Digressions of a Dilettante

Digressions of a Dilettante
Vignettes of Inanity by Bud Hearn

Thursday, March 29, 2018

When Faith Falters, Then What?


An Easter Message

Simon Peter said unto them, I go fishing.” John 21:3

Easter opens the door for spring. It elevates our spirits in a renewal of the earth’s grandeur. For Christians it’s also a time of quiet reflection and a vicarious reliving of the events surrounding the final days of Jesus’ life.

For those in the Biblical account, the Feast of the Passover was a time of high religious enthusiasm. Perhaps a spectacle resembling a religious Mardi Gras. We can only speculate.

In re-reading the Biblical accounts, I’m struck by the cast of characters in the scene. What were they thinking? I wondered about their faith, its foundation. So, I de-constructed the scene to see what would appear.

The short list of the cast gives some clues:

The multitudes mingled
Jesus prayed
Disciples slept

Judas betrayed
Peter denied
Pilate plotted

The soldiers tortured
A thief repented
The disciples hid

Spectators mocked
Women wailed
Jesus crucified

Imagine if we had been there. What role would we have played?

Emotional fervor intensified during Passover. The multitudes expected miracles. Euphoria energized them. But wait, Jesus rides in on a donkey? What’s this, the Son of God, the Redeemer of Israel riding on a lowly animal? They’re perplexed, confused. Is this a hoax? Their faith falters.

§ Short task 1
Quote the records from the start through the line containing "Location [460, 25]", including both ends, and leave the pictures out of your answer.

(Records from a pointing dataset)
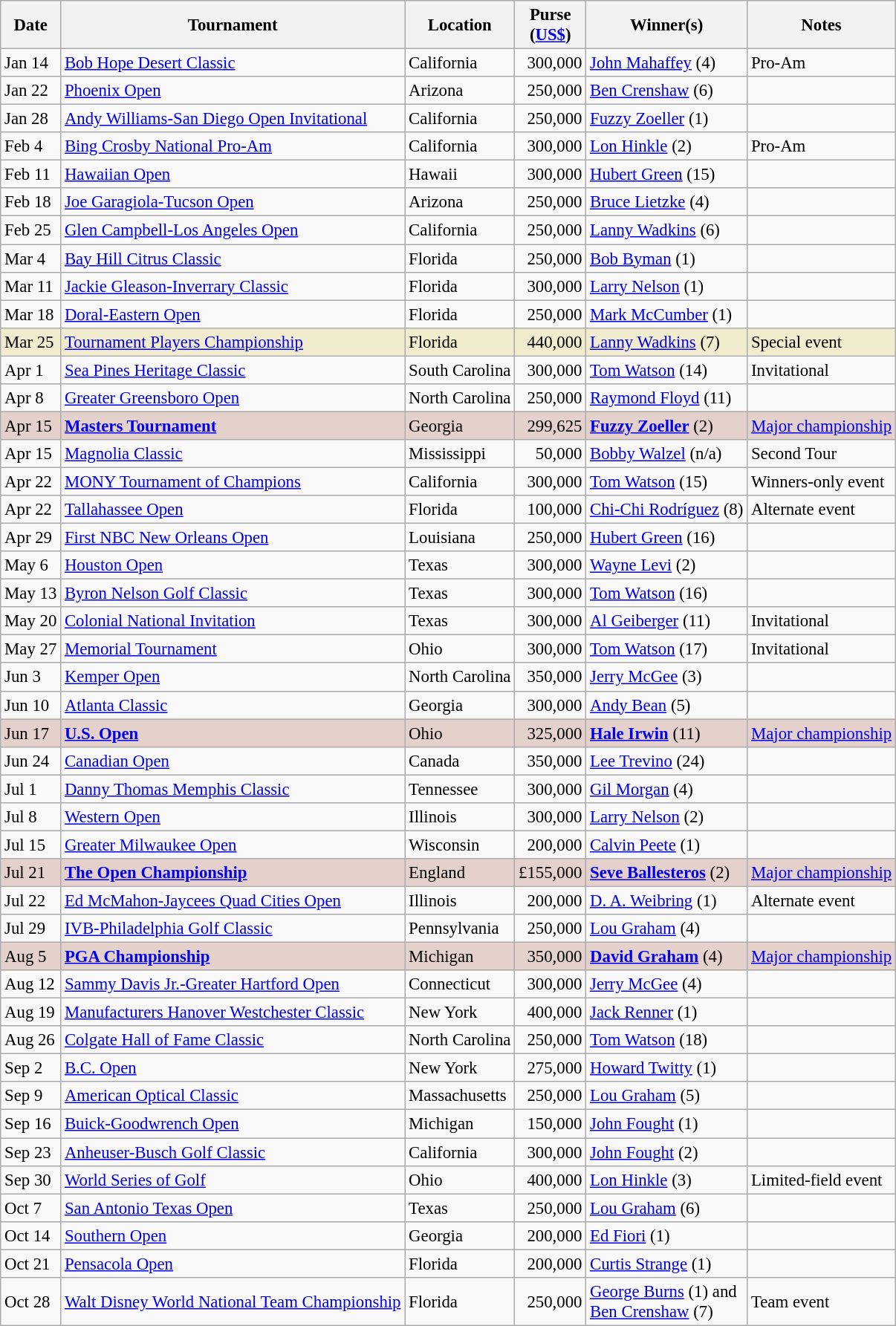
England [460, 873]
Lou Graham (5) [667, 1096]
Notes [822, 25]
50,000 [551, 454]
Sammy Davis Jr.-Greater Hartford Open [233, 984]
Larry Nelson (2) [667, 817]
Jack Renner (1) [667, 1013]
Purse(US$) [551, 25]
Limited-field event [822, 1180]
Memorial Tournament [233, 649]
Hubert Green (15) [667, 175]
Larry Nelson (1) [667, 286]
Lou Graham (6) [667, 1208]
Canada [460, 761]
Sep 9 [31, 1096]
Oct 21 [31, 1264]
Special event [822, 342]
Location [460, 25]
Ed Fiori (1) [667, 1236]
Al Geiberger (11) [667, 621]
Andy Williams-San Diego Open Invitational [233, 119]
Bobby Walzel (n/a) [667, 454]
Jerry McGee (3) [667, 678]
Jul 29 [31, 929]
Jan 14 [31, 63]
Louisiana [460, 538]
May 6 [31, 565]
Tallahassee Open [233, 510]
Western Open [233, 817]
Jun 24 [31, 761]
Seve Ballesteros (2) [667, 873]
Team event [822, 1302]
100,000 [551, 510]
Doral-Eastern Open [233, 314]
Sep 30 [31, 1180]
275,000 [551, 1068]
George Burns (1) and Ben Crenshaw (7) [667, 1302]
Mar 4 [31, 259]
Sep 2 [31, 1068]
Jerry McGee (4) [667, 984]
Oct 7 [31, 1208]
John Fought (2) [667, 1152]
Aug 12 [31, 984]
May 20 [31, 621]
May 27 [31, 649]
Mar 11 [31, 286]
Jackie Gleason-Inverrary Classic [233, 286]
Phoenix Open [233, 91]
Canadian Open [233, 761]
Oct 14 [31, 1236]
Fuzzy Zoeller (1) [667, 119]
325,000 [551, 733]
Lon Hinkle (2) [667, 146]
Tournament [233, 25]
Walt Disney World National Team Championship [233, 1302]
Pensacola Open [233, 1264]
Jun 3 [31, 678]
Gil Morgan (4) [667, 789]
Tournament Players Championship [233, 342]
Mar 25 [31, 342]
Feb 25 [31, 230]
Jul 15 [31, 845]
Curtis Strange (1) [667, 1264]
Jul 21 [31, 873]
Lon Hinkle (3) [667, 1180]
Lou Graham (4) [667, 929]
Raymond Floyd (11) [667, 398]
Mar 18 [31, 314]
Second Tour [822, 454]
Andy Bean (5) [667, 705]
Apr 8 [31, 398]
Date [31, 25]
Jul 8 [31, 817]
Howard Twitty (1) [667, 1068]
Anheuser-Busch Golf Classic [233, 1152]
Colgate Hall of Fame Classic [233, 1040]
Ben Crenshaw (6) [667, 91]
Jun 10 [31, 705]
Lanny Wadkins (6) [667, 230]
The Open Championship [233, 873]
Hubert Green (16) [667, 538]
PGA Championship [233, 957]
IVB-Philadelphia Golf Classic [233, 929]
Lanny Wadkins (7) [667, 342]
Jan 22 [31, 91]
Houston Open [233, 565]
Masters Tournament [233, 426]
Bay Hill Citrus Classic [233, 259]
299,625 [551, 426]
Aug 19 [31, 1013]
U.S. Open [233, 733]
Hawaii [460, 175]
Jul 1 [31, 789]
John Mahaffey (4) [667, 63]
Wayne Levi (2) [667, 565]
Magnolia Classic [233, 454]
Winner(s) [667, 25]
American Optical Classic [233, 1096]
Feb 18 [31, 203]
Southern Open [233, 1236]
Bob Byman (1) [667, 259]
Calvin Peete (1) [667, 845]
Massachusetts [460, 1096]
Chi-Chi Rodríguez (8) [667, 510]
Byron Nelson Golf Classic [233, 594]
Aug 5 [31, 957]
Fuzzy Zoeller (2) [667, 426]
Tom Watson (15) [667, 481]
Aug 26 [31, 1040]
Connecticut [460, 984]
440,000 [551, 342]
Bruce Lietzke (4) [667, 203]
Tennessee [460, 789]
Atlanta Classic [233, 705]
Manufacturers Hanover Westchester Classic [233, 1013]
Jan 28 [31, 119]
David Graham (4) [667, 957]
Danny Thomas Memphis Classic [233, 789]
150,000 [551, 1124]
San Antonio Texas Open [233, 1208]
Apr 29 [31, 538]
Lee Trevino (24) [667, 761]
World Series of Golf [233, 1180]
Glen Campbell-Los Angeles Open [233, 230]
Bob Hope Desert Classic [233, 63]
Joe Garagiola-Tucson Open [233, 203]
Pennsylvania [460, 929]
Hale Irwin (11) [667, 733]
Sep 16 [31, 1124]
D. A. Weibring (1) [667, 900]
Feb 4 [31, 146]
Tom Watson (17) [667, 649]
Mississippi [460, 454]
Tom Watson (14) [667, 370]
Tom Watson (18) [667, 1040]
Mark McCumber (1) [667, 314]
Sea Pines Heritage Classic [233, 370]
Feb 11 [31, 175]
Ed McMahon-Jaycees Quad Cities Open [233, 900]
Buick-Goodwrench Open [233, 1124]
Kemper Open [233, 678]
Tom Watson (16) [667, 594]
Oct 28 [31, 1302]
May 13 [31, 594]
Greater Greensboro Open [233, 398]
South Carolina [460, 370]
Bing Crosby National Pro-Am [233, 146]
B.C. Open [233, 1068]
Apr 1 [31, 370]
Jun 17 [31, 733]
Hawaiian Open [233, 175]
First NBC New Orleans Open [233, 538]
Sep 23 [31, 1152]
MONY Tournament of Champions [233, 481]
John Fought (1) [667, 1124]
Jul 22 [31, 900]
Wisconsin [460, 845]
Greater Milwaukee Open [233, 845]
Winners-only event [822, 481]
Colonial National Invitation [233, 621]
£155,000 [551, 873]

§ Short task 2
Answer these questions about the Easter post:
(a) Which Bible verse is cited under the heading "An Easter Message"?
(b) In the short list of the cast, what did Pilate do?
(c) On what animal does Jesus ride in?

§ Task answer 1
England [460, 873]
Lou Graham (5) [667, 1096]
Notes [822, 25]
50,000 [551, 454]
Sammy Davis Jr.-Greater Hartford Open [233, 984]
Larry Nelson (2) [667, 817]
Jack Renner (1) [667, 1013]
Purse(US$) [551, 25]
Limited-field event [822, 1180]
Memorial Tournament [233, 649]
Hubert Green (15) [667, 175]
Larry Nelson (1) [667, 286]
Lou Graham (6) [667, 1208]
Canada [460, 761]
Sep 9 [31, 1096]
Oct 21 [31, 1264]
Special event [822, 342]
Location [460, 25]

§ Task answer 2
(a) John 21:3
(b) Pilate plotted.
(c) A donkey